As a matter of fact I'm going to email Robert Greenwald who is correctly ramping up calls to get out of Afghanistan now to consider doing this.

Edit: Done

http://www.bravenewfoundation.org/2011/0...

Cujo359's picture
Submitted by Cujo359 on

I think that's just who we are - if we were the sort of people who want to fall in behind a leader, we'd probably be conservatives. We tend to be the ones who question things, and we're usually the folks who celebrate individuality and doing one's own thing. Cooperation is a more complicated thing than just doing whatever the lead ape says, as most people are reminded any time they try to arrange a group outing to a movie.

Frankly, it's hard to think how the Democrats would make us more divided than we are naturally.

The upside of that trait, though, is that people who choose to do a particular thing will probably be more committed to that cause than a group of followers, who tend to be more committed to leaders.

So, if it's who we are, we should probably embrace it and learn to make it a strength.

I'm probably belaboring the obvious again, but it's what I do...

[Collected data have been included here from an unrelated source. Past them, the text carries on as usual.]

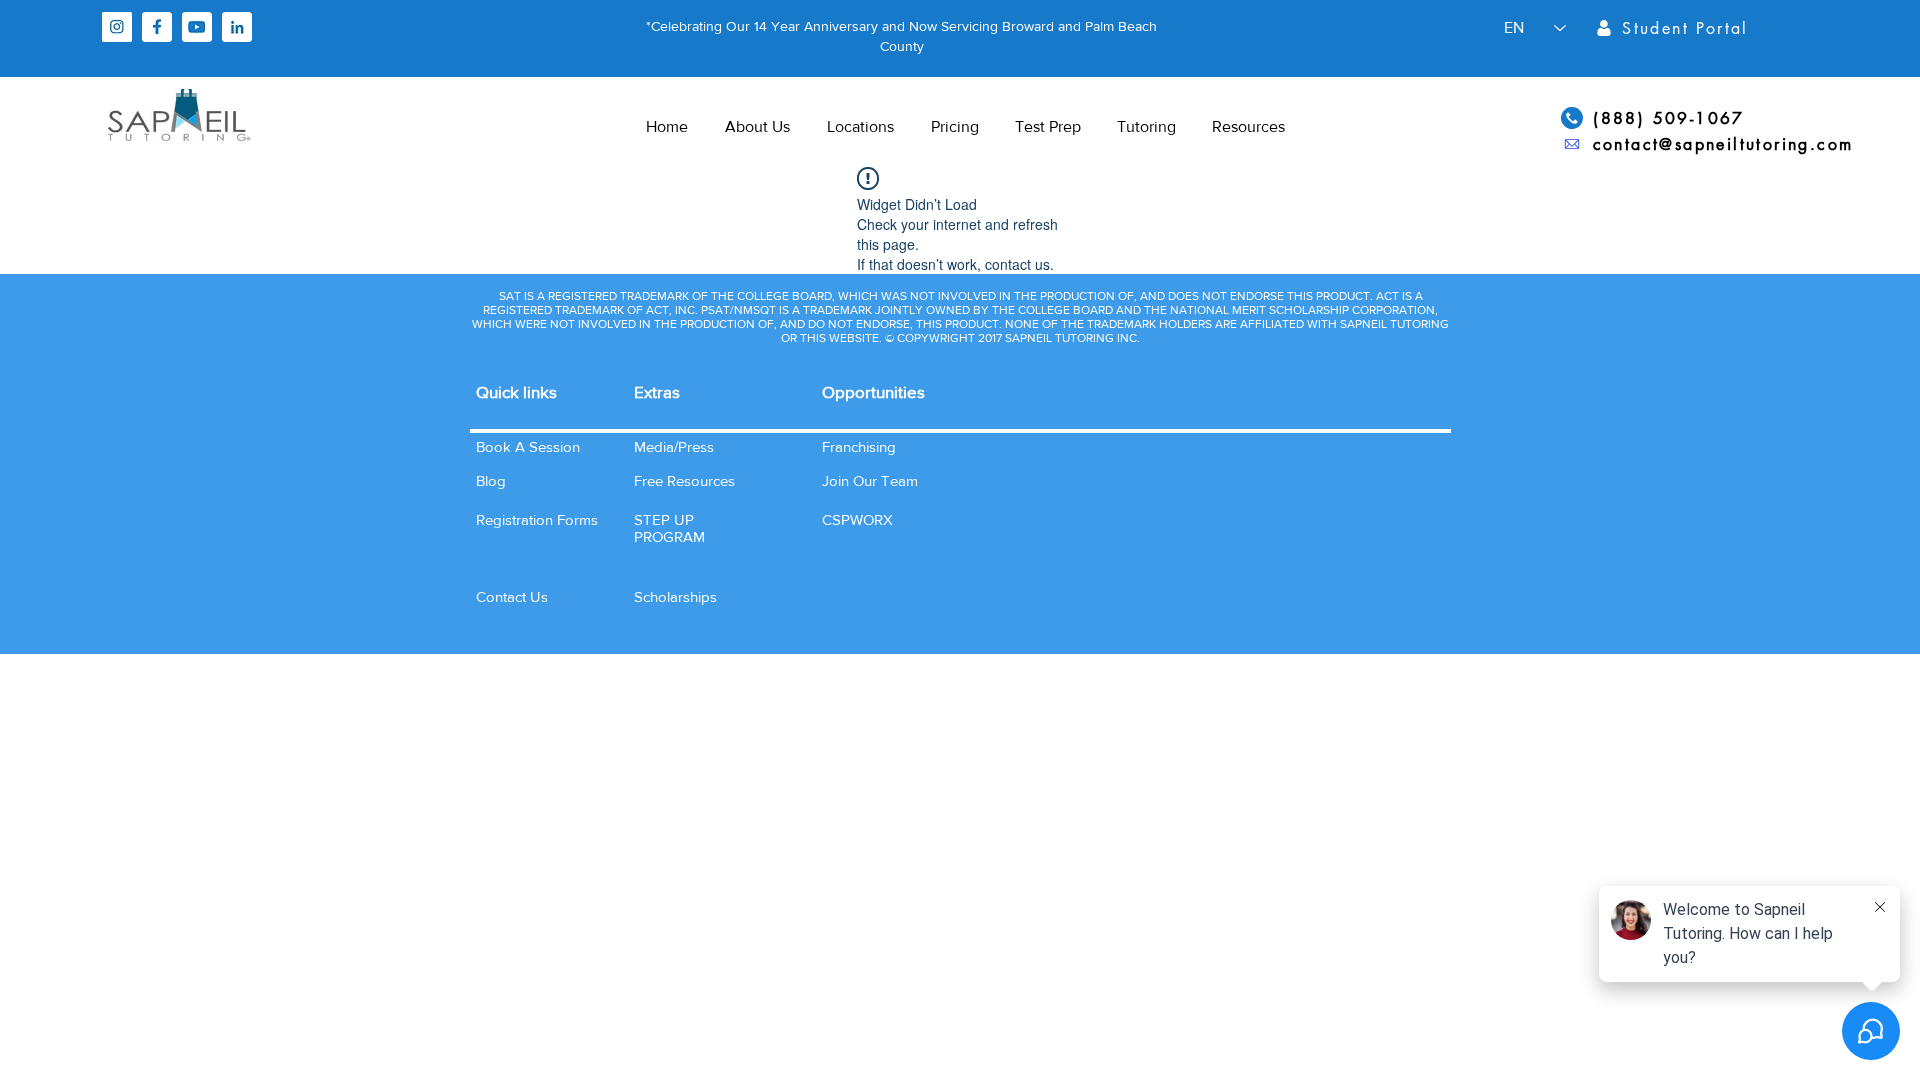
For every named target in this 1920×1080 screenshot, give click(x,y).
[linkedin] (237, 27)
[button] (512, 596)
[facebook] (157, 27)
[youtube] (197, 27)
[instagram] (117, 27)
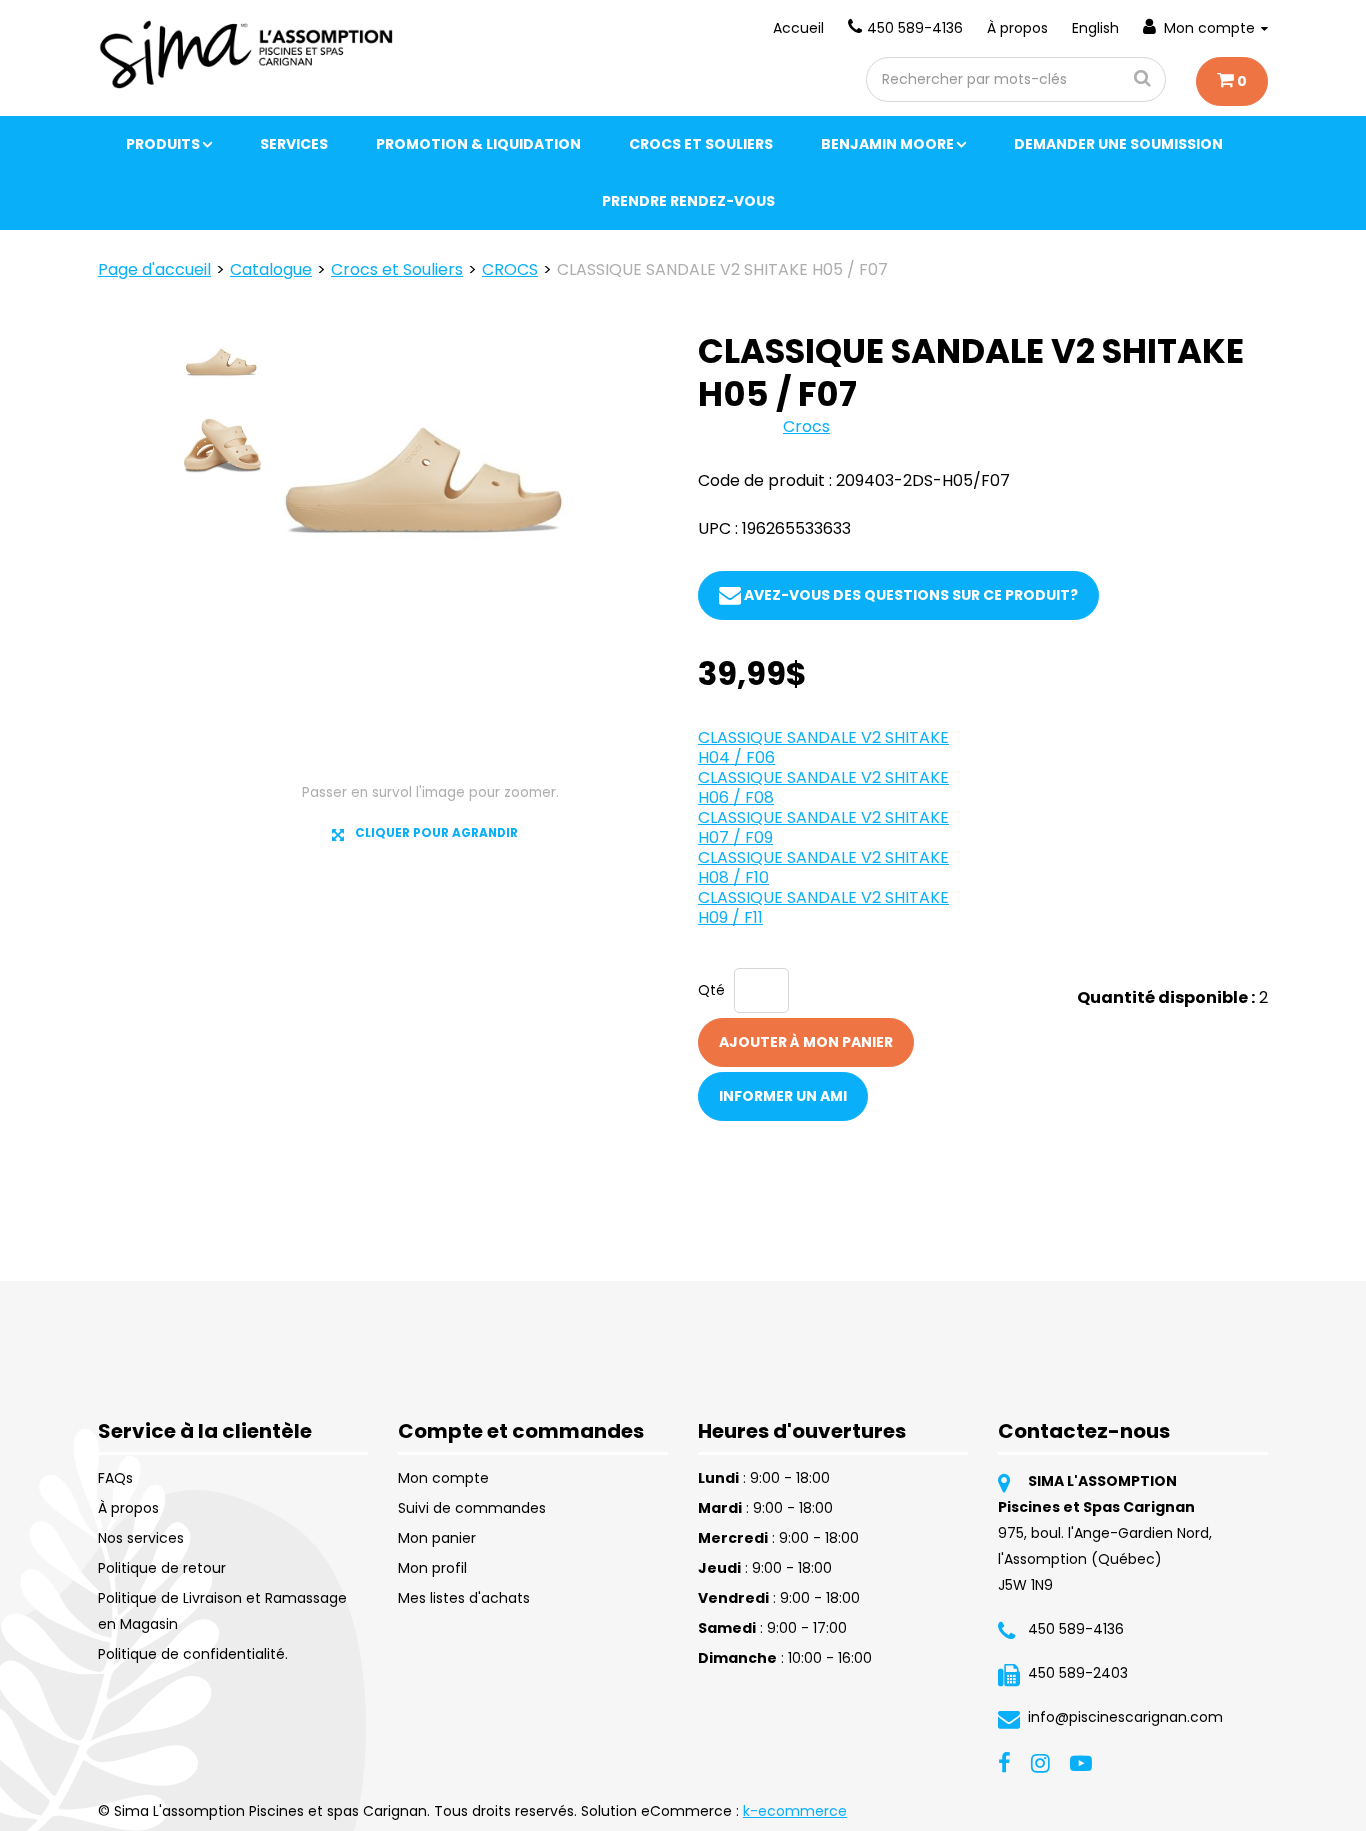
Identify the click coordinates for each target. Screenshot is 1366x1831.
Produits (163, 144)
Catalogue (271, 269)
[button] (1232, 81)
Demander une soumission (1118, 144)
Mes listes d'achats (464, 1598)
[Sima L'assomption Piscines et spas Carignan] (249, 54)
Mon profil (432, 1568)
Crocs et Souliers (701, 144)
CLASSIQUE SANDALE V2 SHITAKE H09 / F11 (823, 907)
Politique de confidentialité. (193, 1654)
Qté (711, 990)
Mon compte (1209, 28)
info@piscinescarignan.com (1125, 1717)
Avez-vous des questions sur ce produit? (909, 595)
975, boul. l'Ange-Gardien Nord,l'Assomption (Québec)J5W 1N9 (1105, 1559)
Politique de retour (162, 1568)
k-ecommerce (795, 1811)
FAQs (115, 1478)
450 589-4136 (915, 28)
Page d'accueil (154, 269)
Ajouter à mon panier (806, 1042)
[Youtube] (1081, 1761)
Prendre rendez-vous (688, 201)
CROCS (510, 269)
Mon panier (437, 1538)
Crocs (806, 426)
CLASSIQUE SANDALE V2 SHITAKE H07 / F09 (823, 827)
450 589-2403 (1078, 1673)
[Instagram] (1040, 1761)
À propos (1017, 28)
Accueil (798, 28)
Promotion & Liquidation (478, 144)
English (1095, 28)
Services (294, 144)
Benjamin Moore (887, 144)
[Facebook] (1004, 1761)
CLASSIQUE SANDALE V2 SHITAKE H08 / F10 (823, 867)
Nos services (141, 1538)
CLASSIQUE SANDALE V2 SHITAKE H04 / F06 (823, 747)
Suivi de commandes (472, 1508)
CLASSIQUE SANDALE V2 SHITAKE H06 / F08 (823, 787)
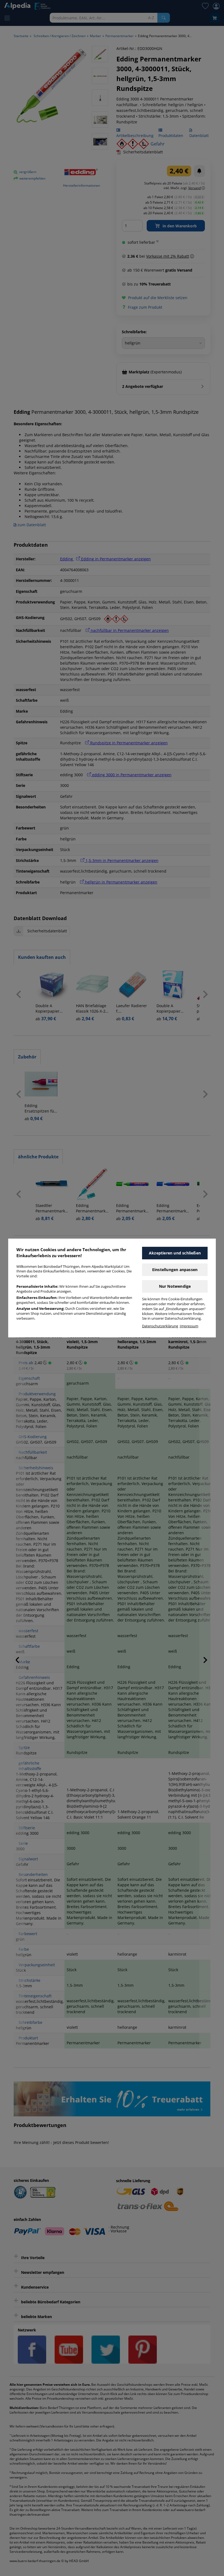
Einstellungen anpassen (175, 1269)
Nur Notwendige (175, 1286)
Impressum (189, 1326)
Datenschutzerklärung (160, 1326)
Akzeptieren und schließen (175, 1253)
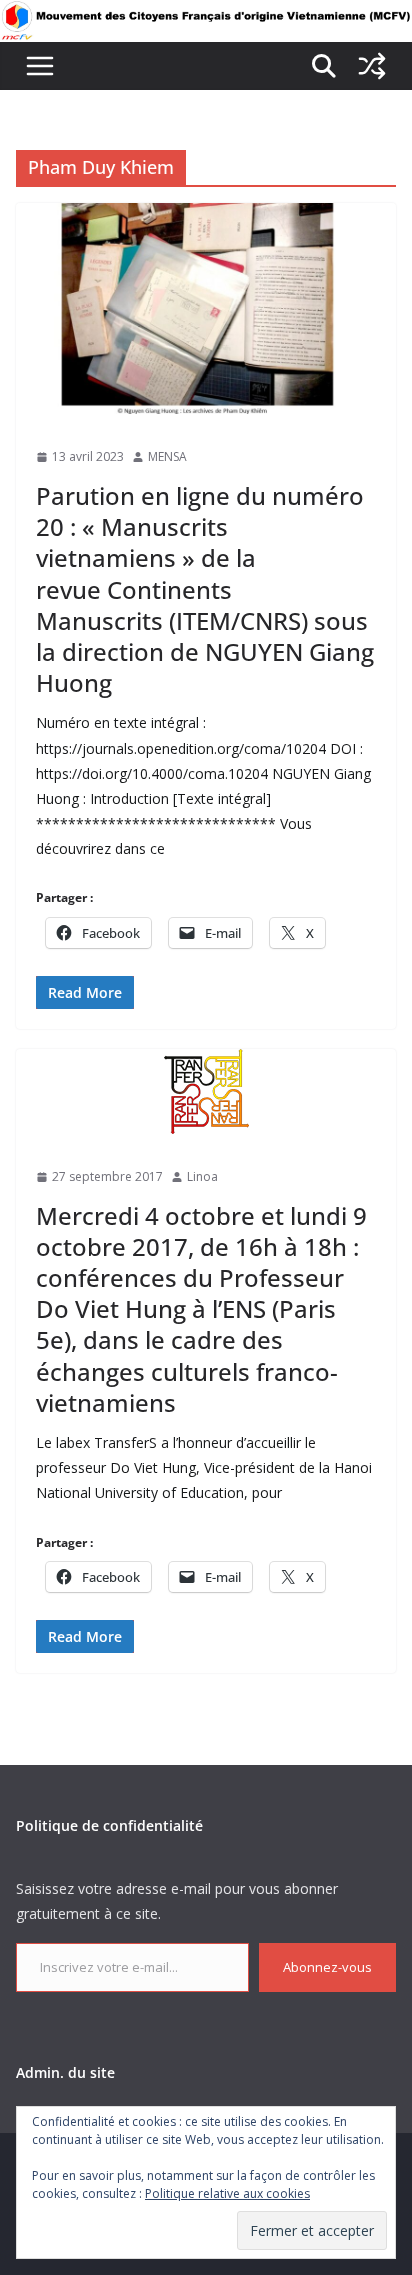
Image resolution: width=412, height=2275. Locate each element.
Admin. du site (65, 2072)
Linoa (202, 1176)
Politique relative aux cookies (227, 2193)
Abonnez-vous (327, 1967)
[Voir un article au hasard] (372, 66)
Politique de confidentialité (109, 1825)
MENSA (167, 456)
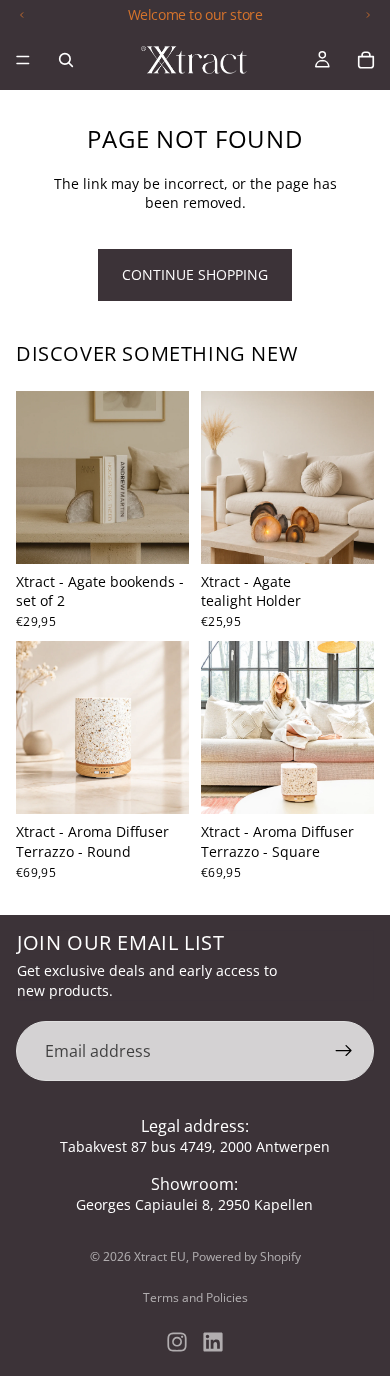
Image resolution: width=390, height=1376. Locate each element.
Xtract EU (160, 1256)
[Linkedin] (213, 1342)
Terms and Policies (195, 1297)
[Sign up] (344, 1051)
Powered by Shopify (246, 1256)
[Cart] (366, 60)
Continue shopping (195, 274)
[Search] (66, 60)
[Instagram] (177, 1342)
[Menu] (23, 60)
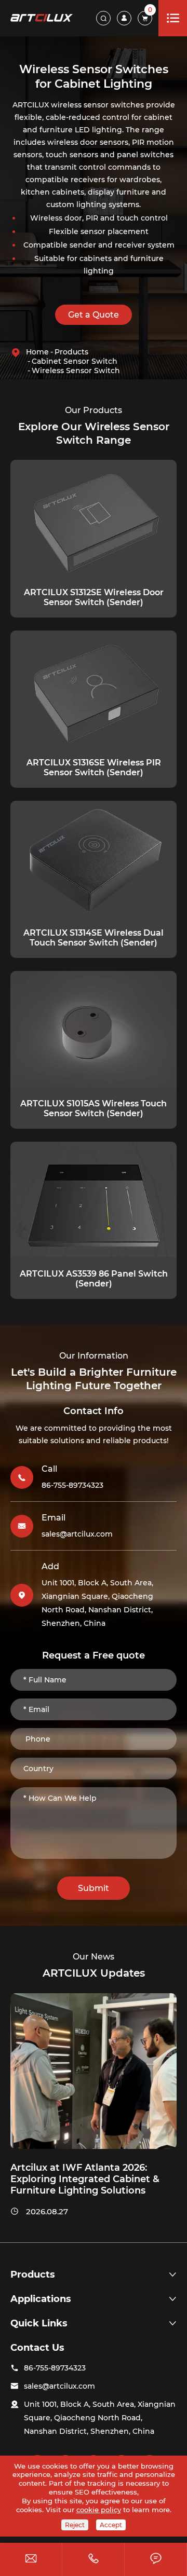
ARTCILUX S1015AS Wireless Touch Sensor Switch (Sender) (93, 1108)
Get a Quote (93, 315)
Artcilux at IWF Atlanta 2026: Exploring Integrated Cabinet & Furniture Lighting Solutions (84, 2179)
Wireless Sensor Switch (76, 370)
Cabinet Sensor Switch (74, 361)
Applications (40, 2299)
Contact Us (37, 2347)
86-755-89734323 (72, 1485)
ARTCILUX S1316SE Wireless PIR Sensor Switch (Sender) (93, 767)
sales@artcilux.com (77, 1534)
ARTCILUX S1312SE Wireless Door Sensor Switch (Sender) (94, 597)
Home (37, 352)
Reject (75, 2525)
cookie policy (98, 2509)
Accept (111, 2525)
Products (71, 352)
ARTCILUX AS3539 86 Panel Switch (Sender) (94, 1279)
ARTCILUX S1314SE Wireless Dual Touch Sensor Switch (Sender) (93, 938)
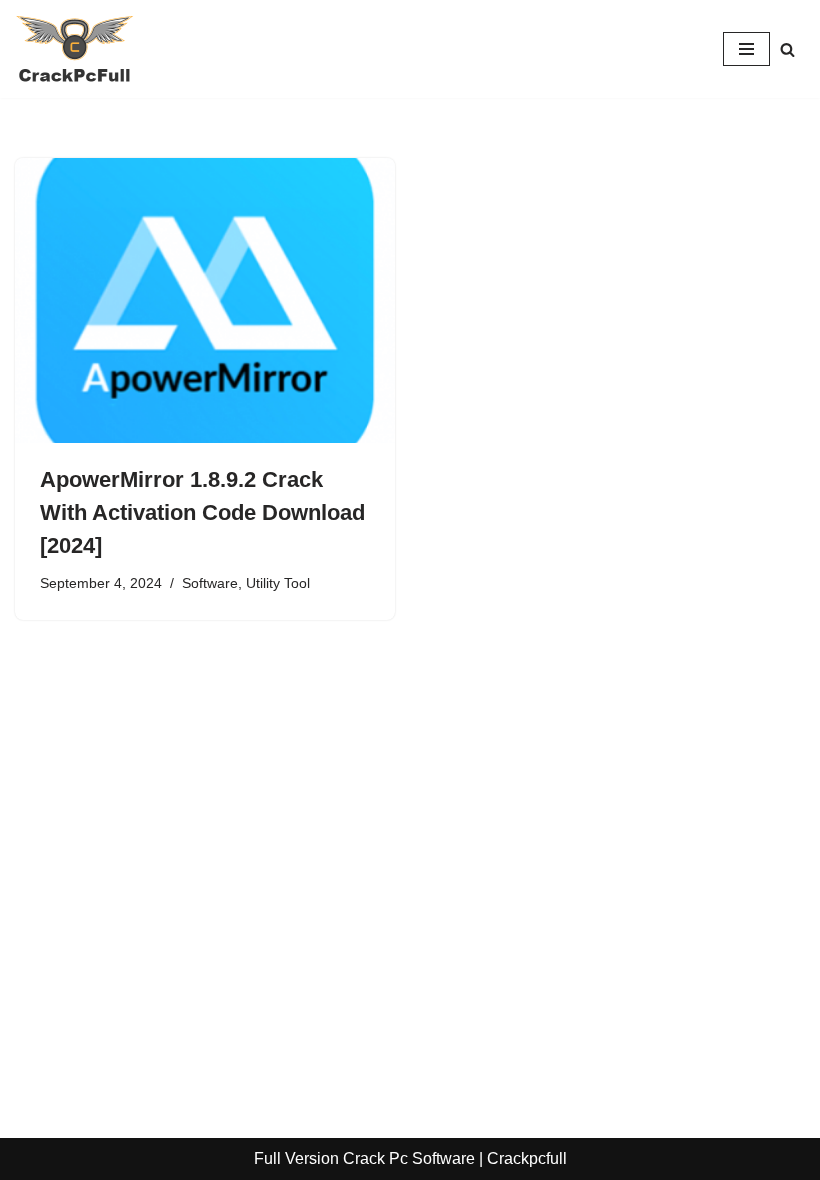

Submitted by JuliaWilliams on

movement and women's lib movement in the late 60's, I have to say that it was the MOVEMENT, the coordination of all kinds of groups, women, elderly (Grey Panthers), Black Panthers, students, veterans, etc., a wide and rowdy mix of the American public that came together, and PUSHED the Dem party leftward. (The draft DID have a tremendous influence, but the anti-war movement's strength was in its unifying cohesion, based, I would venture to say on the principle of war being wrong.) It has been noted recently that the anti-war movement and protests have declined in strength and numbers because there's a Dem POTUS, and recently a D majority (lost, I wonder why?..heh) so the immorality of war, the judgement against wanton murder and killing for imperium has been blunted by the D operatives, the party machine, who sell "practicality" and "lesser evilism" (look, over there....), as a justification for their manipulation of their followers. And it saddens me that the D "captives" sell their souls to give elected officials the opportunity to kill, maim, torture, lie, wage war, execute, steal, enrich corrupt government contractors, and create a political, economic, moral, and legal morass that serves as a black hole for the anti-war, anti-imperialist, and anti-austerian left. It has nothing to do with "herding cats" and everything to do with the corporatization of what once was a populist party.

Submitted by lambert on

I know, for me, when I try in-person local contact (as opposed to committee work and strategizing) I feel anger rise quite rapidly, and it makes me not very effective. Hence my emphasis on controlling it.